If you had the chance to take a trip from The Pan African Space Station to any distant galaxy of your choosing, what piece of music would you take along for the ride. Congolese Canadian artist, Pierre Kwenders seems to have forged the perfect piece of art for this cosmic journey. MAKANDA at The End of Space, the Beginning of Time is an 11 track sonic odyssey fabricated with cosmic sounds forged from a special brew of traditional Congolese rumba to modern funk and jazz and soul that mesmerizes you with bliss from the first clap to the last spin of the record.

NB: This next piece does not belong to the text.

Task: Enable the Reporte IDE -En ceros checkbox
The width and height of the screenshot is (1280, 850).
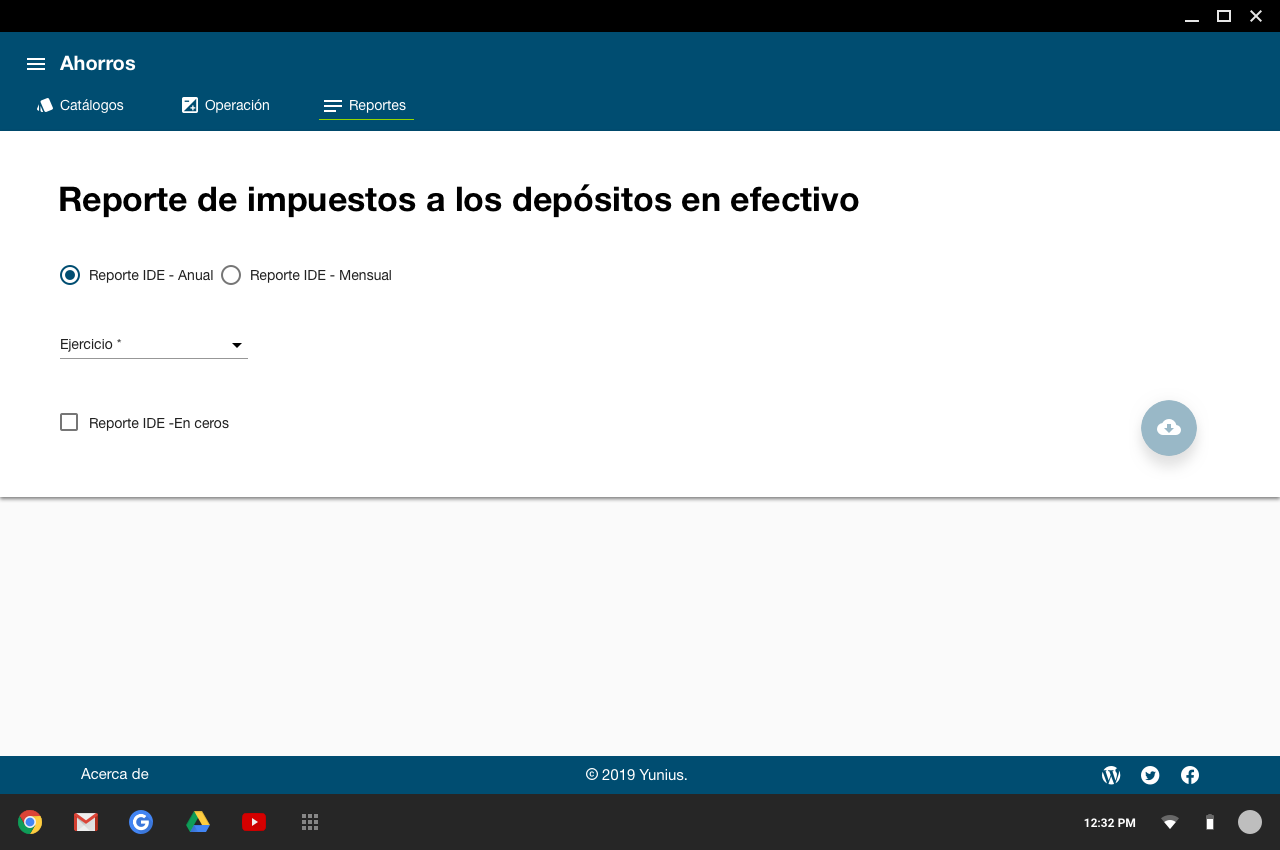Action: point(69,423)
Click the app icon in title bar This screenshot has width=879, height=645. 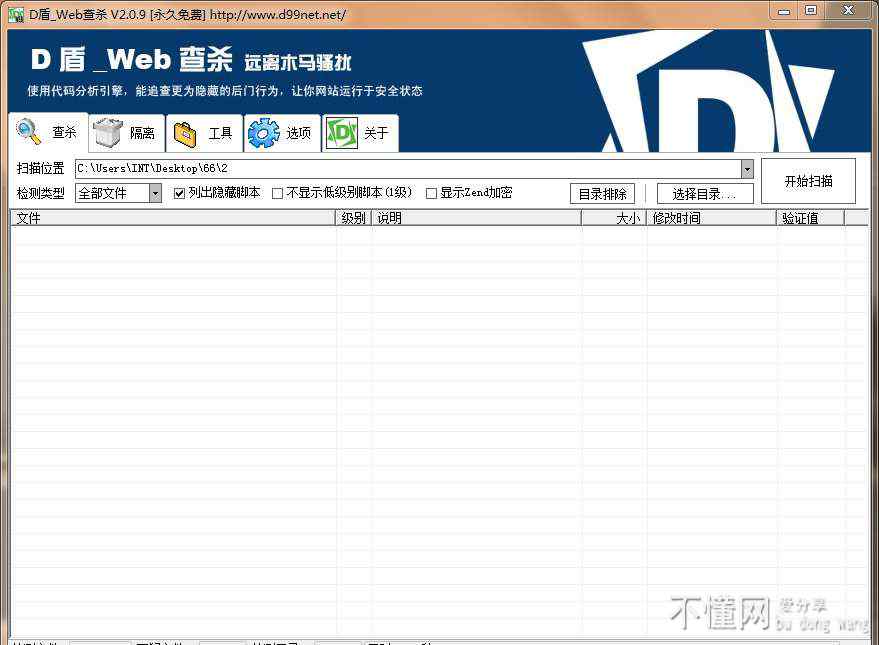15,14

The album, released via Bonsound, is Pierre Kwenders’ second major release and sees him round the jagged edges of a sound he has been meticulously perfecting for most of his adult life. With the help of Zimbabwean American producer Tendai Maraire of Shabazz Palaces, the pair paint a lush sound scape that reflects the rich diversity of their influences and interests whilst charting a course back to a collective sonic heritage. By cherry picking various popular African and continental musical forms like Soukous, big band Highlife, space age electro funk and smooth RnB, the tape embraces listeners with a refreshing warmth yet exudes a familiar fragrance, emanating from the rich traditions that birthed it. The sonic signature would have been incomplete without the contributions of Seattle based SassyBlack, Tanyaradzwa and Hussein Kalonji (a member of Chimurenga Renaissance) as well as Ishmael Butler, the second-half of Shabazz Palaces.
The album begins with sudden and eerie synth lines, like something from a William Onyeabor or Francis Bebey experiment, which Pierre gift wraps beautifully with his mellow yet melodic voice on track 1, Bittersweet. The song swells with an uncertain, warbly atmosphere that serves as the conceptual core of the tape. He leads his listener on a celestial exploration between various polarities mirroring his own personal probe of his personality, emotions and heritage. The album title, Makanda, which means courage in Tshiluba, a language spoken in Congo, also highlights the valor with which he embarks on this deeply spiritual journey.
However, you quickly get a sense of the direction the music is taking as the distant and sometimes discordant sounds on the album begin to gel. La La Love featuring Kae Sun and Tanyaradzwa, for instance features sleepy palm wine high life guitar chords laced over temperate drum loops and the ever present disco bulb glittering synth lines that seep from every part of the project. The bubble-gum pop atmosphere is perhaps a challenge against a forbidden love as the song begins to speed up into a racy folk-inspired ballad. And even without understanding the all lyrics, your drawn into the warm and fuzzy orbital of the song.
But nothing sums up the character of this record better than the standout cut, Sexus Plexus Nexus. The seductive groove on this cut rebels against the jagged edges of the other songs on the tape and is much more rounded and velvety, with Pierre waxing the slide down this song with his vocals. The song also uses echoic vocal layering that create alternating atmospheres, from a jazzy feeling of warmth to icy loneliness.
Sexus Plexus Nexus perhaps embodies the perfect metaphor of the album, illustrating how a quest for discovery can be enlighten and frightening due to the uncanny pairing of certain unfamiliar and seemingly incompatible melodies. Other songs like Welele with its pacy drums loops and rap sung verse from Pierre and the whimsical and playful WTFU that sounds like a parody rap song from the early 2000s with the video game soundtrack reverb-heavy synths and playful verse, illustrate and another side of Pierre musical dexterity, in being more up-tempo and less mellow.
The album might appear to be a random spread of vocal samples, synth chords and historical references, but it takes Pierre vocals to guide you to each of the nexus of his sound before you begin to notice the thread that binds the narrative. Makanda is then more than a shared voyage but the building blocks for a collective memory of space and time, place and history, with the starting point being Pierre’s self. As he sheds each layer of himself through song, you begin to acquire a deeper appreciation of his journey on the back of the cadence of the four languages that map out his route on a voyage to break and expand boundaries.
Everything about the record stands out from the visual narrative, referencing to Sapeur-inspired street style in his music video to the playful reference to early 70s vinyl art work on the cover. Pierre Kwenders seems to have gone beyond the randomosity and uncertainty of experimentation to a steel conviction the story he wants to tell. The album, is more about expansion, opening up to an alternate experience, and validating that candid experience of newness rather than find meaning.